А он — он воспитывал до последнего вздоха. В письме из тюрьмы — до казни оставалось шестнадцать дней — он писал жене: «Теперь несколько слов о воспитании наших дочерей. Я больше не в состоянии в этом участвовать и, таким образом, не мне диктовать. Я с благодарностью передоверяю это дело тем, чья щедрость приведет к желанной цели, но мне лишь хотелось еще раз выразить свою волю в надежде, что к ней будет проявлено должное уважение. Ты, моя жена, прекрасно знаешь, что я всегда был сторонником очень простого и вместе с тем практичного образования и для сыновей, и для дочерей. Я имею в виду, конечно, не то мизерное образование, которое получили мы с тобой, и не то, которое пришлось на долю некоторым нашим детям. Когда я говорю простое, но практичное, я имею в виду школу, которая поможет им в дальнейшем вести жизнь в достатке и уважении; я хочу, чтобы они получили деловые навыки, готовящие мужчин и женщин к тому, чтобы они могли противостоять жестокой реальности, оставаясь при этом мягкими, чтобы они всегда могли приносить пользу, хоть и в бедности. Ты хорошо знаешь: я всегда считал, что надо при всех обстоятельствах научиться музыке метлы, тряпки, иглы, прялки, корыта и т. д. прежде, чем музыке фортепиано. Так лучше и для тела, и для ума… Многолетний опыт и размышления привели меня к выводу, что простое и практичное образование в детстве и создает настоящих людей…»
Гнев, который пробудился у двенадцатилетнего мальчика, он, уже взрослый, хотел передать детям. Передать так, как передают сыну отцовскую одежду. Долго не понимал, что сыновья в решительный момент встали рядом с ним не потому, что он их порол, не потому, что он читал им многословные нравоучения, а потому, как он жил. Она, жизнь, и воспитывала.
Гроздья гнева созревали у Джона Брауна медленно. Медленно, но неотвратимо.
Глава третья
Торжественно присягаю
1
В очередном письме из тюрьмы жене и детям он писал: «Ежедневно я стараюсь выбрать из развалин все то немногое, что можно: я намерен писать тебе настолько часто, насколько у меня хватит сил (и насколько мне будет позволено). Будьте бодры; несчастья в этом мире — удел людской. Многие нити из тех, что связывают тебя и меня с землей, уже порваны. Примем же с искренней благодарностью все то, что отец наш небесный может послать нам, ибо все, что он творит, — благо… Я хотел бы, чтобы Рут или Энни переписывали все мои письма (если они могут) и пересылали их своим горюющим братьям… Я не могу писать ни им, ни друзьям, у меня нет сил…»

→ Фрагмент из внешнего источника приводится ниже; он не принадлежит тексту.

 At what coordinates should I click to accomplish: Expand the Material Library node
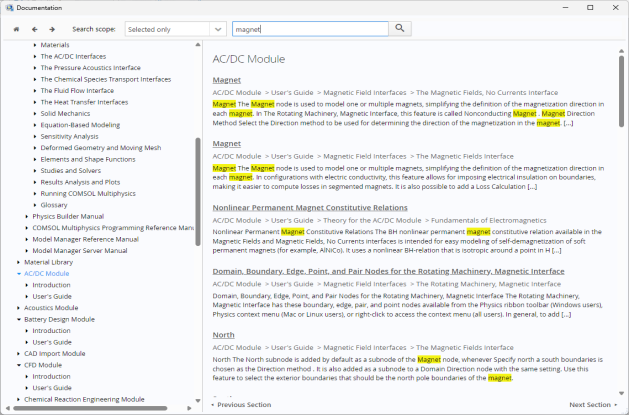tap(17, 262)
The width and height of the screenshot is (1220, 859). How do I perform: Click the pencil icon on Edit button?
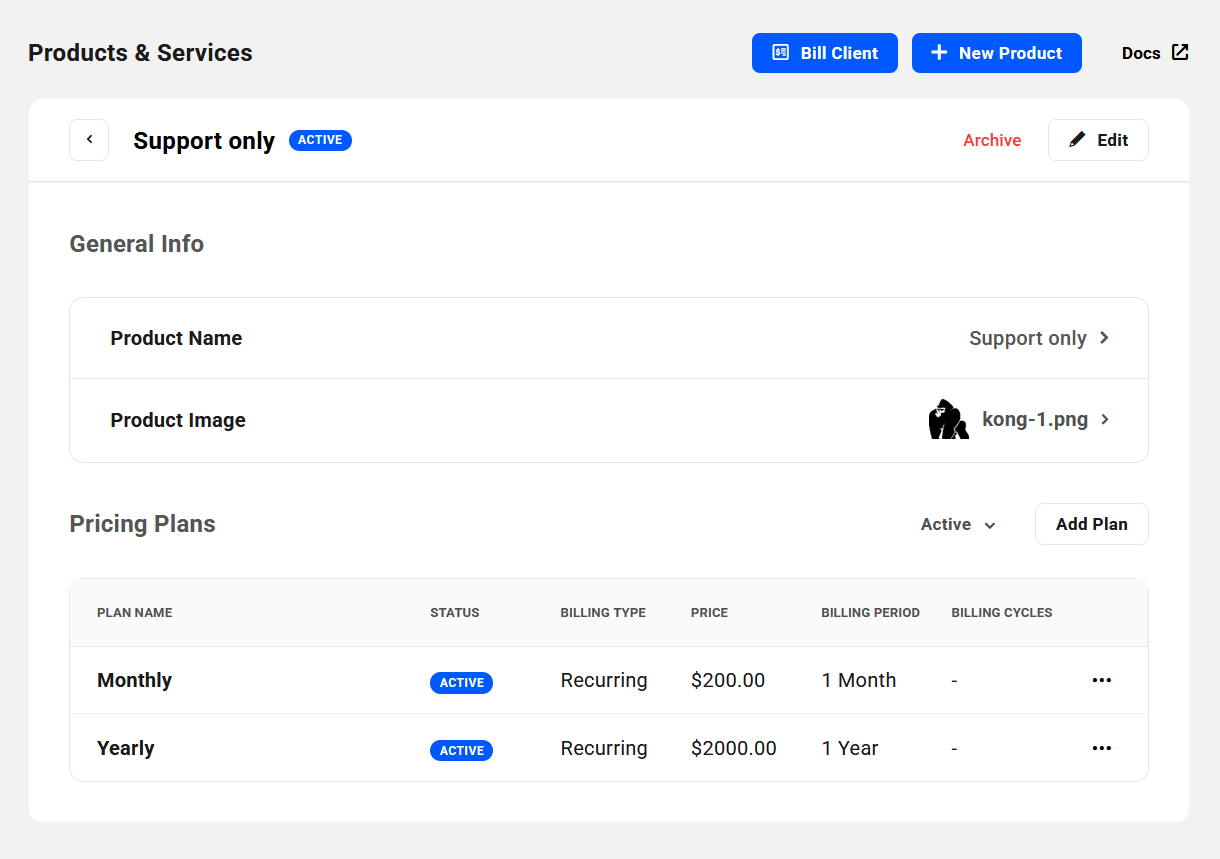coord(1077,140)

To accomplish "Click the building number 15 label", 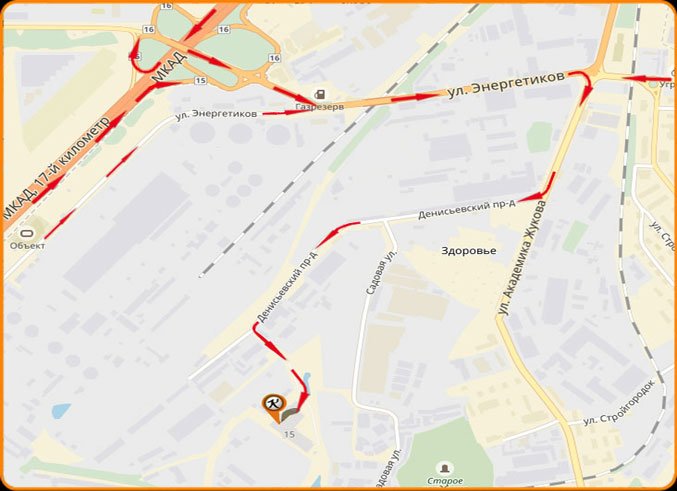I will click(x=289, y=434).
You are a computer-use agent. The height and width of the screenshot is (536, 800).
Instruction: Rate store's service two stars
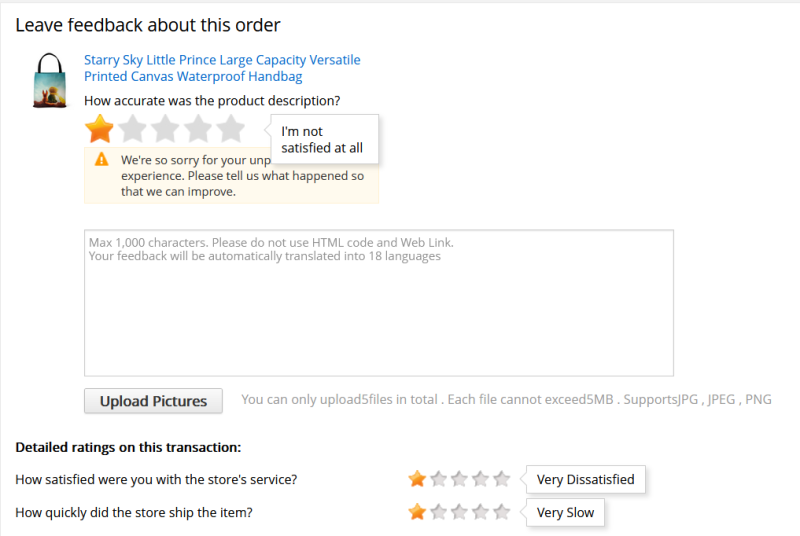click(438, 479)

Странные посетители приходят в тюрьму. Сегодня был Хью Крайфилд. Много лет тому назад они встречались как торговцы шерстью. Крайфилд с тех пор стал богачом.
Гладок, доброжелателен и все спрашивал:
— Почему вы бросили заниматься бизнесом? Ведь ваше имя уже вошло в поговорку: «Предприимчив и честен, как Джон Браун». Стадо Брауна лет десять подряд считалось лучшим в округе. Я знаю, вам очень не везло, но еще немного терпения, и вы добились бы успеха.
— А что такое «успех»?
Крайфилд крякнул.
— Вот моя жизнь — пример успеха.
— Видите ли, мы по-разному понимаем, что такое успех. По просьбе одного хорошего мальчика, сына моего друга («имени Стирнса сейчас называть не надо…»), я два года тому назад написал ему о себе. Я старался передать ребенку, как важно избрать путь жизни. Это и для ребенка, и для взрослого важно — знать, что наши планы верпы сами по себе. И я утверждал, что обычно я достигал поставленной мною цели, в своих начинаниях преуспевал.
А уже здесь, в тюрьме, пришлось на эту же тему писать моему двоюродному брату, преподобному Лютеру Хэмфри. Он мною недоволен, прислал мне длинное назидание. Как и многие другие, он хочет меня, уже далеко не мальчика, воспитывать. И торопится — у них действительно не так много времени осталось.